Privacy Policy

Last Updated: April 2026

1. Who We Are

Clinic Name: [YOUR CLINIC NAME]
Address: [YOUR FULL ADDRESS]
Email: [YOUR EMAIL]
Phone: [YOUR PHONE]
Data Controller: [YOUR CLINIC NAME]
Data Protection Officer: [YOUR DPO NAME/EMAIL or “Not appointed”]

2. What Data We Collect

  • Personal information (name, address, phone, email)
  • Medical/dental records and treatment history
  • NHS number (if NHS patient)
  • Payment information (card details)
  • Emergency contact details
  • Website usage data (via cookies and analytics)

3. Legal Basis for Processing Your Data

Contract Performance: We process your data to provide dental treatment and manage your appointments

Legal Obligation: We must keep records for NHS England and comply with GDC regulations

Legitimate Interest: We use your data to improve our services and communicate with you about your treatment

Consent: Where required, we obtain explicit consent before processing sensitive data

4. Who We Share Your Data With

  • NHS England (if you are an NHS patient)
  • Referring dentists or specialists (with your consent)
  • Insurance companies (if you claim on private insurance)
  • Emergency services (in urgent situations)
  • GDC and CQC (if they investigate complaints)
  • Payment processors (to process payments)
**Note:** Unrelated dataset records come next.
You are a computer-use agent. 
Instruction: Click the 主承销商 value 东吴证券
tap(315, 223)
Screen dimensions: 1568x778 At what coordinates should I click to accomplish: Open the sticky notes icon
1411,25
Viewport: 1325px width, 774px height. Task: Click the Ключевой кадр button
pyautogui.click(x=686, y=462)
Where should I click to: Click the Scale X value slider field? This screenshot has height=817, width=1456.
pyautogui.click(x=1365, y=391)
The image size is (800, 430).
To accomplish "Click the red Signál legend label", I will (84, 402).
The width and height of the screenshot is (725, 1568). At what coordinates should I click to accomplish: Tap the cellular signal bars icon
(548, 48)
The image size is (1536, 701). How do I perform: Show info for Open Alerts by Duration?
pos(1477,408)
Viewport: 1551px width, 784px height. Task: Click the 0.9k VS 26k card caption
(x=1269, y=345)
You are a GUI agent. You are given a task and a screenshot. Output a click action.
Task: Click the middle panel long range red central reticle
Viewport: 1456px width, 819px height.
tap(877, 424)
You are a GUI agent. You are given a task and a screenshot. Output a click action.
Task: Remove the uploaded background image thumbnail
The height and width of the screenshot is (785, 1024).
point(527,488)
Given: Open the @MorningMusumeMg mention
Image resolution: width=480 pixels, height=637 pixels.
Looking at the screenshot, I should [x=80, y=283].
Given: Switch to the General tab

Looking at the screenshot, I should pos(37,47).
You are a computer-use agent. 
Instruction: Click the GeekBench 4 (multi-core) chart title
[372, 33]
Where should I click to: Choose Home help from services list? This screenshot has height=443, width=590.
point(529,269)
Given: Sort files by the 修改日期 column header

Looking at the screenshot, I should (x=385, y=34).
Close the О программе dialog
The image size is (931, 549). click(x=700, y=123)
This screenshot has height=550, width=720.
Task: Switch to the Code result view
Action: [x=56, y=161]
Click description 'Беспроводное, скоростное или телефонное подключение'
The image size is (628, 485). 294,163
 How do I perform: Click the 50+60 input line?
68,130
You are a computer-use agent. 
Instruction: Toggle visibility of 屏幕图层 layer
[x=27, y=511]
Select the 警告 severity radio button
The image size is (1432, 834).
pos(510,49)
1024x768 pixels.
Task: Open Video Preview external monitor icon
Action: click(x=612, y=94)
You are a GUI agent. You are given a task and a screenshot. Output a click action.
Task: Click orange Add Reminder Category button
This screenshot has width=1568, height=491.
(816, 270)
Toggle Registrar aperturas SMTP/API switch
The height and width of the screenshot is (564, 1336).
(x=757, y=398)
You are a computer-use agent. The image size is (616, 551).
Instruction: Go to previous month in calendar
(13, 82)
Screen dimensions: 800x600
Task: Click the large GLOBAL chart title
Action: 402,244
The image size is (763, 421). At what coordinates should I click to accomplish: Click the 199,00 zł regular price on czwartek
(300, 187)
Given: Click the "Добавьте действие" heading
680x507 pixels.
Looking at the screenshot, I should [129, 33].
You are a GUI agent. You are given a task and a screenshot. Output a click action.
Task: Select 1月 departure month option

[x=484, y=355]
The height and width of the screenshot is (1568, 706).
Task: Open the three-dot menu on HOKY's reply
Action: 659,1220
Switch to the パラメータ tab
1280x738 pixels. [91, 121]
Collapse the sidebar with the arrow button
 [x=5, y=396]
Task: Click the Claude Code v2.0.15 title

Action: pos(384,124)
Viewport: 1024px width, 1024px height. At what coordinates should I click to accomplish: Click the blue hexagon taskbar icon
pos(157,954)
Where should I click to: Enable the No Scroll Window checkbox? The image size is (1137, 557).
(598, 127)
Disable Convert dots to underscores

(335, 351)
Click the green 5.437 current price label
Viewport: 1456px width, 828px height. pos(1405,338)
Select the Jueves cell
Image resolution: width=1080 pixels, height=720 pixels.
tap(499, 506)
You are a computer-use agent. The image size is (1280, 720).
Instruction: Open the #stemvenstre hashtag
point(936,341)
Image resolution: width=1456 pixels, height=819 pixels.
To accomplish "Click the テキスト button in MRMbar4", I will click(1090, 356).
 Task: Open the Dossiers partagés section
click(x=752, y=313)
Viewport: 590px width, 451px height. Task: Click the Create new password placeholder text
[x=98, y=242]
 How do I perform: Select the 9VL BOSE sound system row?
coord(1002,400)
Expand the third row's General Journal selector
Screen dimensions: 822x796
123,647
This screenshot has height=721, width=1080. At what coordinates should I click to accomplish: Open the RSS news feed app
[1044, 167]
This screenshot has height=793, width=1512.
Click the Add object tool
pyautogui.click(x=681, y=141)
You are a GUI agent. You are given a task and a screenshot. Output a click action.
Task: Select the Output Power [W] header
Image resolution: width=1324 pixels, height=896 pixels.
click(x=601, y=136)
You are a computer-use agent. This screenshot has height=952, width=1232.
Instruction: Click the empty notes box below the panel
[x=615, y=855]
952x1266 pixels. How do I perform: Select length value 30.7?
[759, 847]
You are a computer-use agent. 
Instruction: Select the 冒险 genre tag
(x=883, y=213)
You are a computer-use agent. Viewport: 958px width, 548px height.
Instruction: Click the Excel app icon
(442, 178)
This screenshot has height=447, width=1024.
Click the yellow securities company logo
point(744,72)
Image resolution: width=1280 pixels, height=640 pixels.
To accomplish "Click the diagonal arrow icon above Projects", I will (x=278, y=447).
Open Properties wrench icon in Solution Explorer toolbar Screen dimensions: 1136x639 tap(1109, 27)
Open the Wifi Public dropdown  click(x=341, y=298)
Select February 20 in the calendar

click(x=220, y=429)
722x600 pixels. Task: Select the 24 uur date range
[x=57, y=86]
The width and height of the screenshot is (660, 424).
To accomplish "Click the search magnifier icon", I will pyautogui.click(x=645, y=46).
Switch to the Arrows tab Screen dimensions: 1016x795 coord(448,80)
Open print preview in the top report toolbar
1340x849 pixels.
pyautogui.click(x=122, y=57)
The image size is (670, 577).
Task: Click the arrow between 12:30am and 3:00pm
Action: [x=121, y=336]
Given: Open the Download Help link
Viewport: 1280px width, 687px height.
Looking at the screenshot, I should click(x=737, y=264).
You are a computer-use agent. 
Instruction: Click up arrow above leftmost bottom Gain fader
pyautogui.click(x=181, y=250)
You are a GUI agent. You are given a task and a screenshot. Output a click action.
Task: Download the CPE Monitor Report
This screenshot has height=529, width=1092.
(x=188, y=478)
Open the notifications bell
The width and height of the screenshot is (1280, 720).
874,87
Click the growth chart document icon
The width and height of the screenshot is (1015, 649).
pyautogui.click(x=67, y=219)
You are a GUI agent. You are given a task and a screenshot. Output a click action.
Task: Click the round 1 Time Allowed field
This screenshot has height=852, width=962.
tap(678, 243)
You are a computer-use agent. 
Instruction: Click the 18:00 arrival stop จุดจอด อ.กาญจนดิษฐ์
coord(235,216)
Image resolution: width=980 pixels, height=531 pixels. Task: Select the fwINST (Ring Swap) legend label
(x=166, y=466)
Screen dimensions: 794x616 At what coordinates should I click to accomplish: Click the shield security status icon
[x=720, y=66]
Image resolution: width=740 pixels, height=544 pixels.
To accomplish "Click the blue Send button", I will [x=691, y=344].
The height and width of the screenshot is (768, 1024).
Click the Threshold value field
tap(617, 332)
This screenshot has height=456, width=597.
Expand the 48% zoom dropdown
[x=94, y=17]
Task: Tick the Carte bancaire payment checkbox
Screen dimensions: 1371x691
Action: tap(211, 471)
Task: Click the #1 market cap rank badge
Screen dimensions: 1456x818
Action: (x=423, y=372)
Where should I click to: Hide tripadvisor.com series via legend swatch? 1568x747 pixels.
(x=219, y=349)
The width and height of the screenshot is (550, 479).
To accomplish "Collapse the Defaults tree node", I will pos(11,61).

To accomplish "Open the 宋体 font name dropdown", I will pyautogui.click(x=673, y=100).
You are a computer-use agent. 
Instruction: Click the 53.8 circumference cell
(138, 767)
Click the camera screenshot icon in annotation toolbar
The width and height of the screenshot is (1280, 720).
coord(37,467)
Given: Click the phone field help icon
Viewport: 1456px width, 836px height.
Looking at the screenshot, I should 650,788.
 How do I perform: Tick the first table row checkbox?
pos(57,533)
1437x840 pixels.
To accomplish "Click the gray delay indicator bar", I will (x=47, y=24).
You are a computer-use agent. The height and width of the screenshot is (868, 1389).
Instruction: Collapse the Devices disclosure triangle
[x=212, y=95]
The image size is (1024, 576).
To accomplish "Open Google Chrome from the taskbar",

5. How Long We Keep Your Data

  • NHS Records: 10 years after your final appointment
  • Private Records: 3 years after your final appointment
  • Website Analytics: Deleted according to Google Analytics retention settings
  • Email Communications: Kept until no longer needed for business purposes

6. Your Rights Under GDPR

You have the right to:

  • Access: Request a copy of your personal data
  • Rectification: Ask us to correct inaccurate data
  • Erasure: Request deletion (subject to legal obligations)
  • Restrict: Limit how we use your data
  • Portability: Request your data in a portable format
  • Object: Object to how we process your data
  • Complain: Lodge a complaint with the ICO

7. Cookies on Our Website

Our website uses cookies to:

  • Remember your login and preferences
  • Track website usage (Google Analytics)
  • Show relevant advertising (if applicable)

See our Cookie Policy for more information.

8. Contact & Complaints

To exercise your rights or for data protection queries:
Email: [YOUR EMAIL]
Phone: [YOUR PHONE]

Information Commissioner’s Office (ICO)
Telephone: 0303 123 1113
Website: https://www.ico.org.uk/

⚠️ Important: This is a template. We recommend consulting the ICO website or a data protection specialist to ensure full GDPR compliance before publishing.